BLOCO DE TEXTO:
/---
O dólar apresentou alta firme na sessão desta quinta-feira, 21, e voltou a fechar acima do nível de R$ 5,80 pela primeira vez desde o início de novembro. O real sofreu com a escalada da moeda americana no exterior, fruto da aversão ao risco provocada agravamento do conflito entre Rússia e Ucrânia, e as dúvidas em torno da data e da magnitude do pacote de corte de gastos em gestação no governo Lula.

Operadores ressaltam que a taxa de câmbio reflete em parte hoje a onda de valorização do dólar ontem no exterior, quando não houve negócios no mercado local, fechado em razão do feriado do Dia da Consciência Negra. Esse efeito defasado ajuda a explicar o fato de o real apresentar nesta quinta-feira um dos piores desempenhos entre as principais divisas emergentes e de países exportadores de commodities.
\---
A FAZER:
[1] No texto sobre o dólar, acima de qual nível a moeda americana voltou a fechar nesta quinta-feira?
[2] Dê continuidade ao texto sobre o dólar a partir da última frase dele.

TRECHO DE DADOS:
/---
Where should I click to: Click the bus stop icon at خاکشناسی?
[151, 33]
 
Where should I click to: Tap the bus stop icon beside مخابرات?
\---
RESPOSTAS DADAS:
[1] Acima de R$ 5,80, pela primeira vez desde o início de novembro.

[2]
O head de câmbio da B&T Câmbio, Diego Costa, afirma que as tensões geopolíticas levam a uma busca global pelo dólar. Ele destaca a informação de que a Rússia atacou a Ucrânia com um míssil balístico intercontinental, segundo as forças de defesa ucranianas. Isso após Kiev disparar mísseis de longo alcance contra o território russo.

“Isso elevou os riscos de escalada no conflito e a incerteza nos mercados globais. Ontem, com o mercado local fechado, houve fortalecimento do dólar no exterior”, afirma Costa, ressaltando que há também mudanças de expectativas sobre o tamanho do corte de juros nos EUA daqui para frente.

Termômetro do comportamento da moeda americana em relação a uma cesta de seis divisas fortes, o índice DXY superou hoje pontualmente a linha dos 107,000 pontos, com máxima aos 107,156 pontos. O dólar atingiu o maior nível em relação ao euro desde outubro de 2023.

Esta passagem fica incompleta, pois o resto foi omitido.